Cholesterol modulation of nicotinic acetylcholine receptor endcytosis

BORRONI M.V; BARRANTES F.J

Washington

Congreso; Neuroscience 2011; 2011

Society for neuroscience

The number and stability of nicotinic acetylcholine receptors (AChR) at the cell surface is key to the correct functioning of the cholinergic synapse.
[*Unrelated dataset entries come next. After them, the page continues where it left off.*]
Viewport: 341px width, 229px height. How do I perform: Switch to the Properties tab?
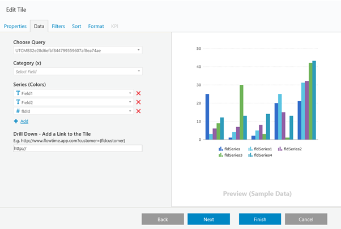[x=15, y=26]
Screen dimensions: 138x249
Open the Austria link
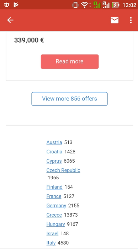[x=54, y=142]
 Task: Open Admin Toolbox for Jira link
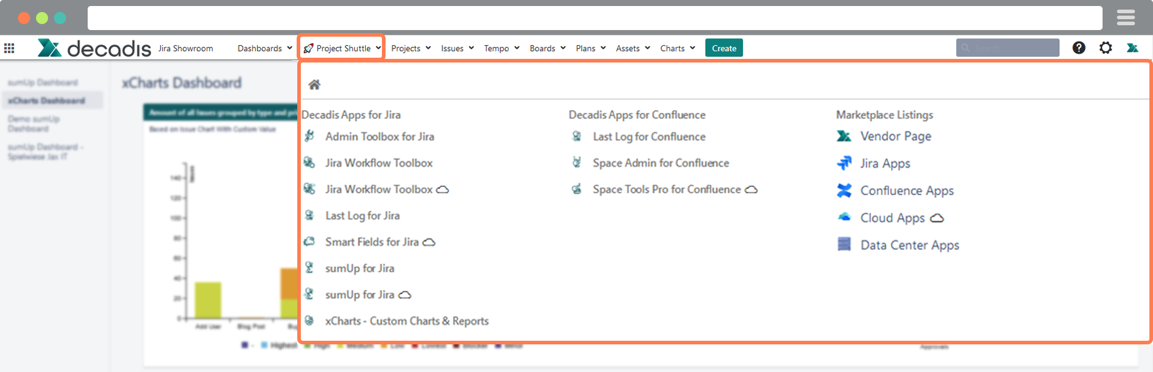379,136
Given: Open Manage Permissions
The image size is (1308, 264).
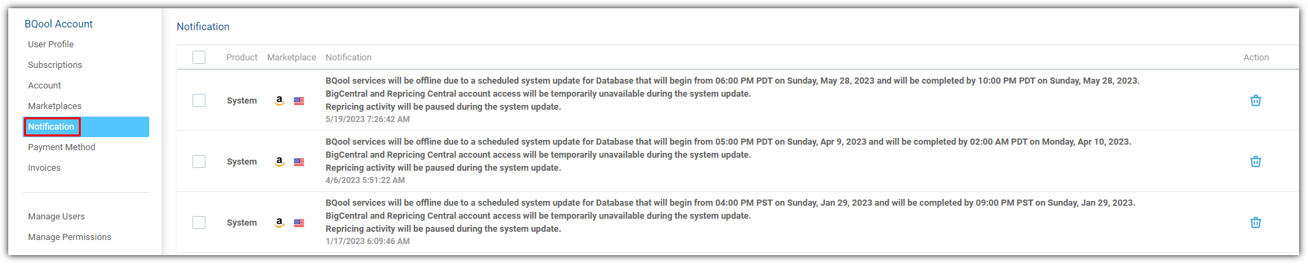Looking at the screenshot, I should pyautogui.click(x=70, y=237).
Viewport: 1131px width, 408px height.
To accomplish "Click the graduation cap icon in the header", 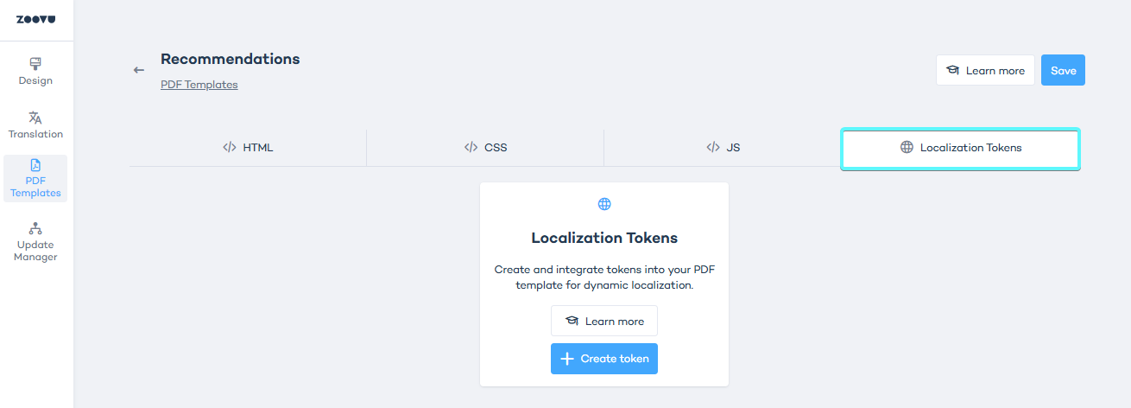I will point(953,71).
Cholesterol is necessary for homeostasis of AChR levels at the plasmalemma and for ion translocation (reviewed in Barrantes, Subcel. Biochem.51: 467-487 (2010)). We have found that the endocytic pathway followed by muscle-type AChR in cholesterol-depleted cells (Chol-) is different from that in control cells. Under Chol- conditions, the receptor is internalized by a ligand-, clathrin- and dynamin-independent mechanism, whereas in control CHO cells or in C2C12 myotubes the AChR requires ligand binding to initiate internalization (Kumari et al., J. Cell Biol. 181: 1171-1193 (2008)). Expression of a dominant negative form of the small GTPase Rac1, Rac1N17, abrogates receptor endocytosis. The accelerated AChR internalization proceeds even upon disruption of the actin cytoskeleton, at variance with control cells (Kumari et al., 2008). AChR internalization under Chol- conditions is furthermore found to require the activity of Arf6 and its effectors Rac1 and phospholipase D. The Arf6-dependent mechanism may constitute the default endocytic pathway followed by the AChR in the absence of external ligands, membrane Chol levels acting as a key homeostatic regulator of cell surface receptor levels (Borroni & Barrantes, J. Biol. Chem. 286: 17122-17132 (2011).